> Records from a collection
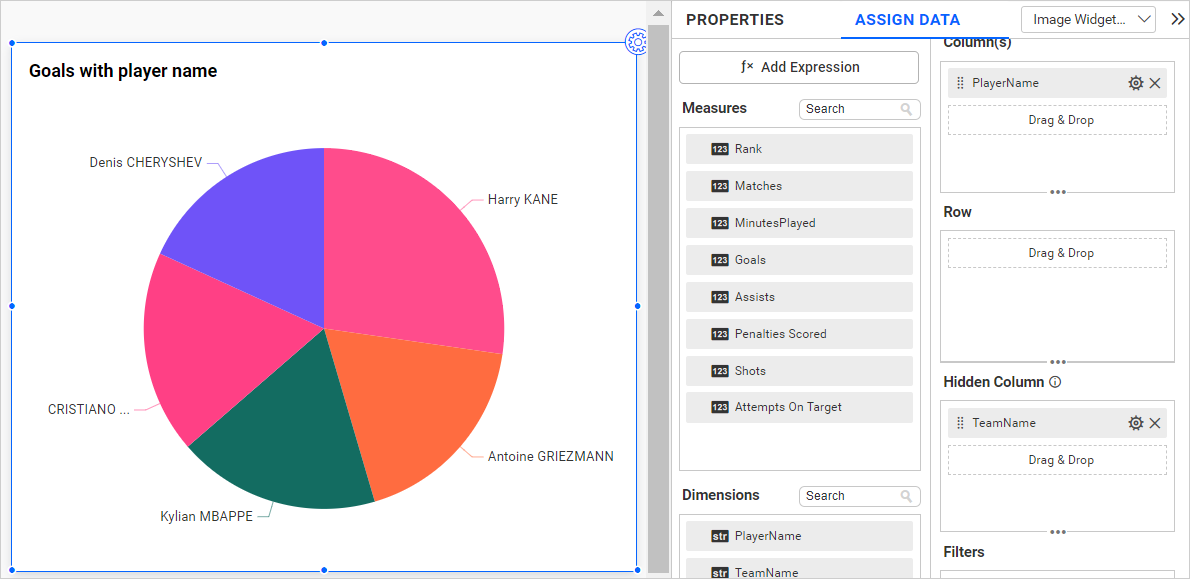The height and width of the screenshot is (579, 1190).
Task: Open the widget settings gear on the chart
Action: tap(636, 41)
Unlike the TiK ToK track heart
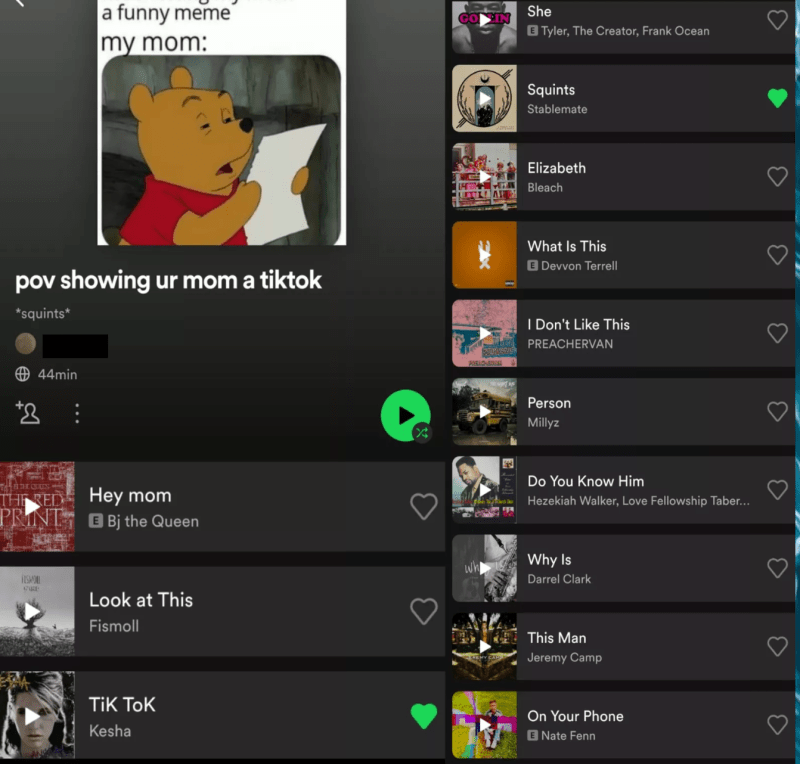The height and width of the screenshot is (764, 800). (x=423, y=716)
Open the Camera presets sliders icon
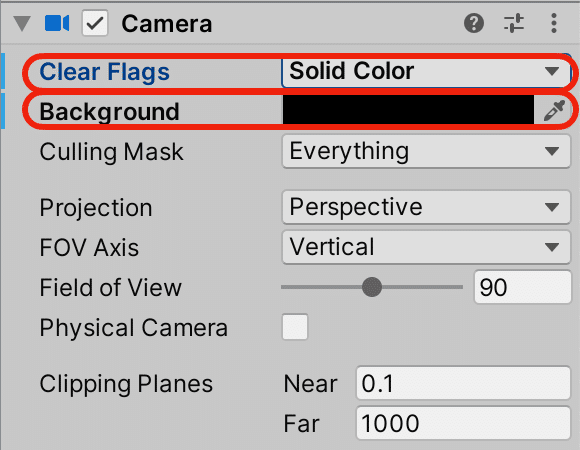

> Task description
Give the records above again with "track" switched to "song" and everything else left unchanged. Omit the pictures from your answer.

> Exercise solution
The height and width of the screenshot is (579, 1190).
Task: Open the widget settings gear on the chart
Action: tap(636, 41)
Unlike the TiK ToK song heart
The height and width of the screenshot is (764, 800). (x=423, y=716)
Open the Camera presets sliders icon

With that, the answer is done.